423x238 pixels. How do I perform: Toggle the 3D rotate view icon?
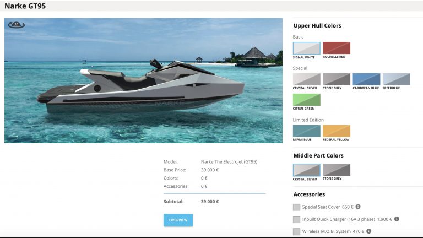coord(17,25)
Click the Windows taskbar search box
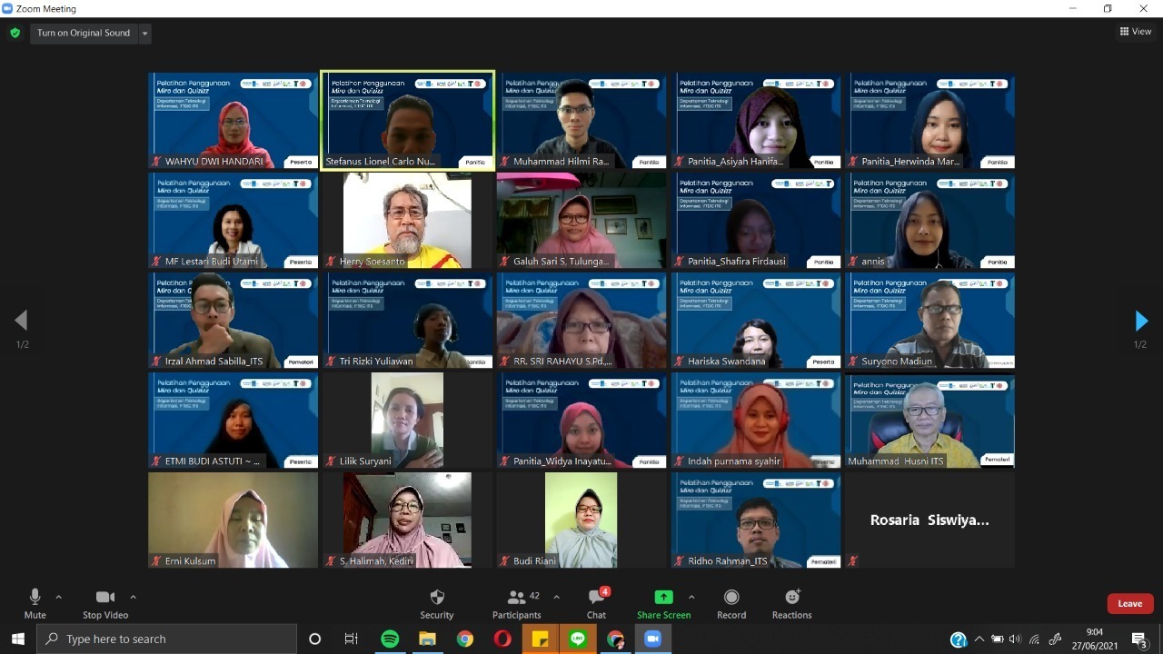The height and width of the screenshot is (654, 1163). tap(167, 639)
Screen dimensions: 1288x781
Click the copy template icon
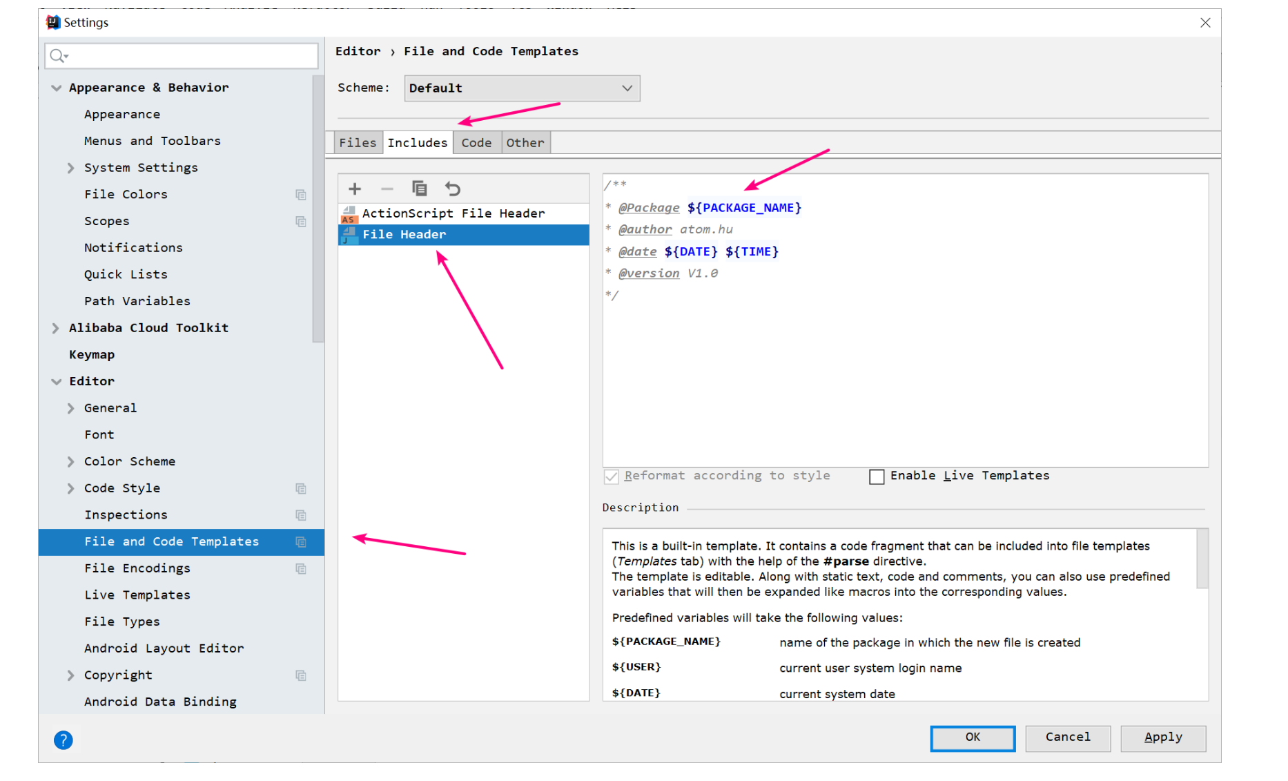(420, 189)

= = = =

EXERCISE GOAL.
Reproduce every entry exactly, but omit each picture.

COMPLETED EXERCISE.
423x238 pixels. How do I perform: Toggle the 3D rotate view icon?
coord(17,25)
Click the Windows taskbar search box
The height and width of the screenshot is (654, 1163). tap(167, 639)
Screen dimensions: 1288x781
Click the copy template icon
(420, 189)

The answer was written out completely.